The Deputy Laboratory Director for Science and Technology at Oak Ridge National Laboratory will deliver the School of Engineering’s Hall Lecture Thursday, Jan. 14, at 4 p.m. in Jacobs Believed in Me auditorium located in Featheringill Hall. A reception will follow the lecture.
Thomas Zacharia’s lecture title is “Advanced Computing for a Clean Energy Future. Zacharia says high-performance computing will provide solutions to the research and development challenges that must be overcome in order to address new energy solutions.
“It is increasingly clear that even large-scale deployment of the best, currently available, energy technologies will not be adequate to successfully tackle this problem. It is also clear that a significant and sustained effort in basic and applied research and development (R&D) will be required to deliver these advances,” he says.
“In this context, high-performance computing takes on a significance co-equal with theory and experiment in response to increasing demands for energy without creating intractable conflict or dependencies over strategic resources or causing irreparable harm to our environment,” Zacharia says.
Oak Ridge National Laboratory is home to two supercomputer centers funded by the U.S. Department of Energy and the National Science Foundation. World-leading petascale computers – with capabilities that were beyond imagination until recently – are being deployed in Oak Ridge and will be applied to the R&D problems that must be solved to overcome the barriers to new energy solutions.

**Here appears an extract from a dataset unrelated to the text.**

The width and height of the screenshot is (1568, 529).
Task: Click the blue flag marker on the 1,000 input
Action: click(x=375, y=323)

Zacharia says the computers will provide exceptional tools for advancing toward a secure and sustainable energy future.
Zacharia oversees one of the nation’s largest research and development programs – with annual expenditures of $1.3 billion – in materials and physical sciences, energy and engineering sciences, computing and computational sciences, life and environmental sciences, neutron sciences, and national security.
Prior to his present appointment, he served as ORNL’s associate laboratory director for computing and computational sciences from 2001 to 2009. Zacharia joined ORNL in 1987. He successfully led the proposal to establish the National Institute for Computational Sciences (NICS) through a $65 million grant from the National Science Foundation, the largest NSF award to Tennessee.

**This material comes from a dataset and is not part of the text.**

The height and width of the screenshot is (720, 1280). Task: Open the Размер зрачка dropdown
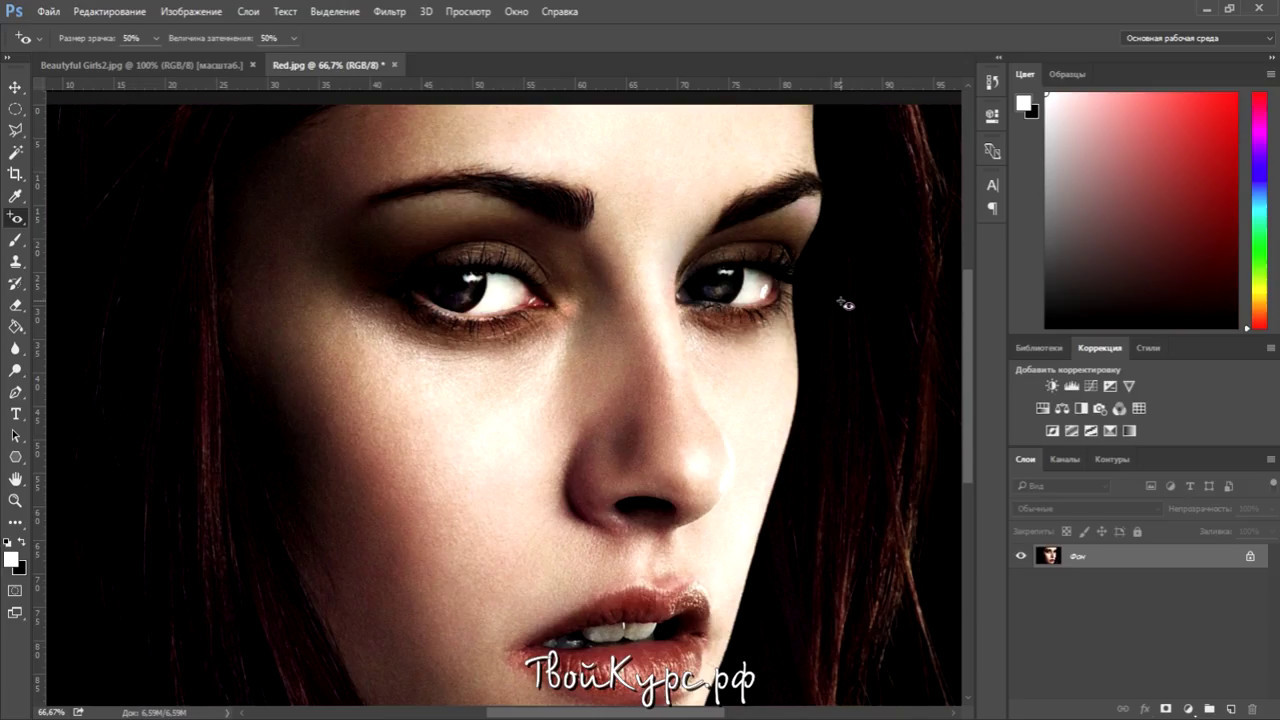(155, 38)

Zacharia received a B.S. degree in mechanical engineering from Regional Technical College in Karnataka, India; a M.S. degree in materials science from the University of Mississippi, and a Ph.D. degree in engineering science from Clarkson University. He holds two U.S. patents and is the author or co-author of more than 100 publications. He is the recipient of several scientific, technical and leadership awards.
He serves on the National Oceanic and Atmospheric Administration Science Advisory Board, the Department of Energy’s Advanced Scientific Computing Advisory Committee, the National Science Foundation’s Advisory Committee for Cyberinfrastructure, and the High-Performance Computing Advisory Board of the Council on Competitiveness.
The spring semester lecture is part of the John R. and Donna S. Hall Engineering Lecture Series established in 2002 to allow Vanderbilt engineering students hear renowned engineers from universities and agencies address engineering topics of particular interest.